Task requirements: What you return must match the listing below line for line, minus its pictures.
====
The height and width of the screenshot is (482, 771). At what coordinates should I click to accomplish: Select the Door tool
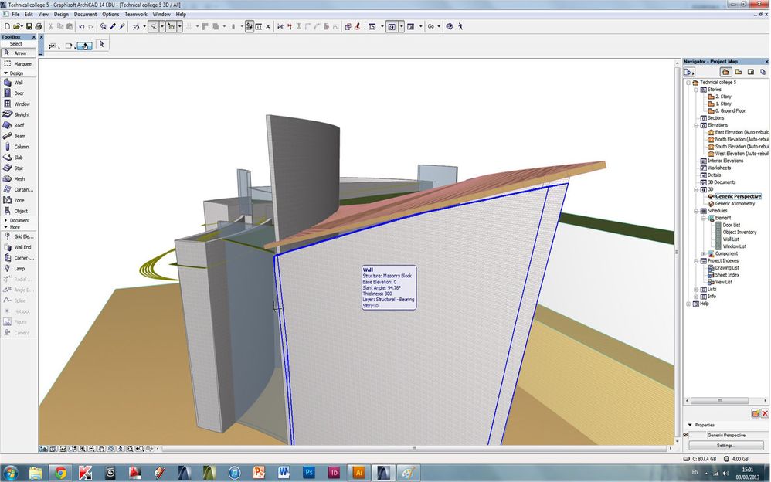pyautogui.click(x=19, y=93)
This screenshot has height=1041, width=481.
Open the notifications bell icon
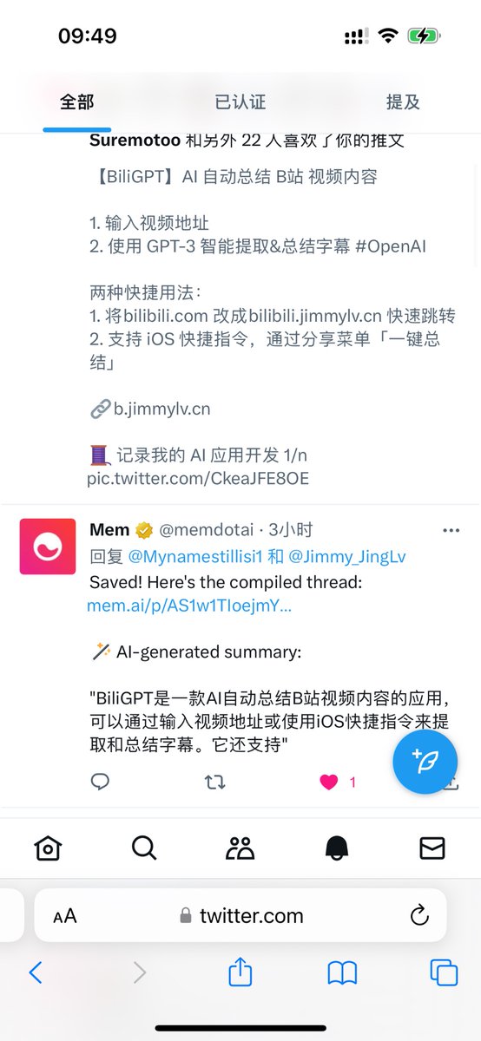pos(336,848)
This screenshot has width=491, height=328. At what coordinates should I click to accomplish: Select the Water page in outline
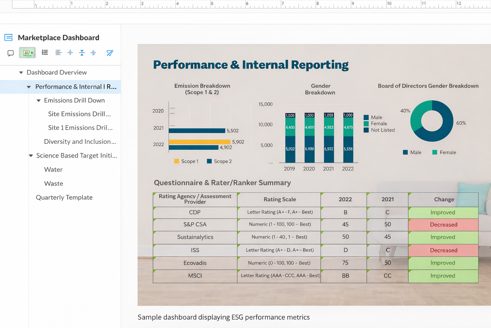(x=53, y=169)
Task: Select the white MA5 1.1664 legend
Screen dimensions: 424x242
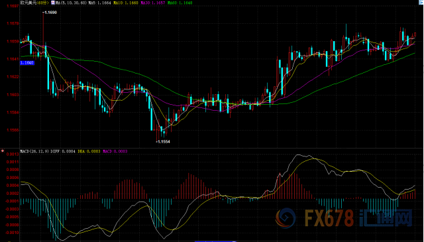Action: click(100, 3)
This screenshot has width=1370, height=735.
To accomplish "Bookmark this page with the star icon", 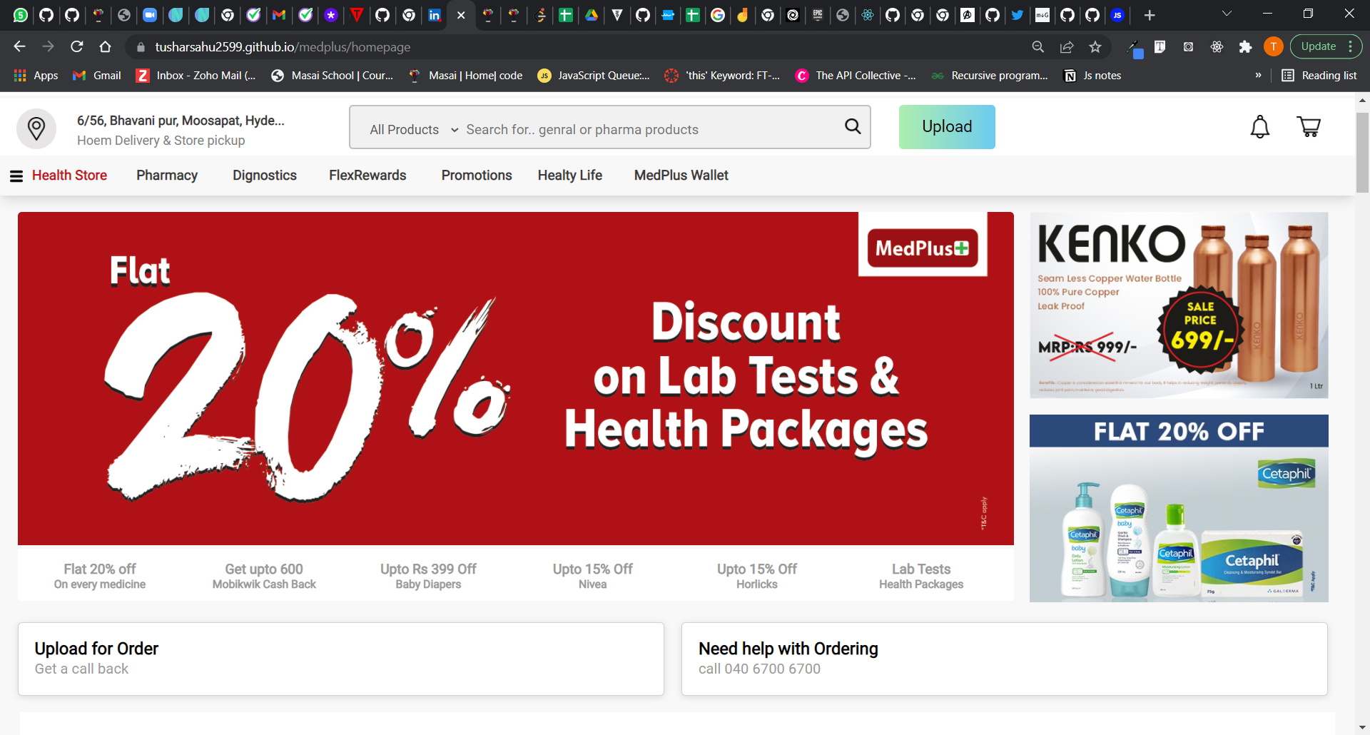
====
Expected answer:
The height and width of the screenshot is (482, 771). At what coordinates should I click to accomplish: Select the Door tool
pyautogui.click(x=19, y=93)
This screenshot has height=1041, width=481.
Open the notifications bell icon
pos(336,848)
This screenshot has width=491, height=328. At what coordinates should I click to accomplish: Select the Water page in outline
(x=53, y=169)
Task: Select the white MA5 1.1664 legend
Screen dimensions: 424x242
Action: click(100, 3)
This screenshot has width=1370, height=735.
To accomplish "Bookmark this page with the star icon", 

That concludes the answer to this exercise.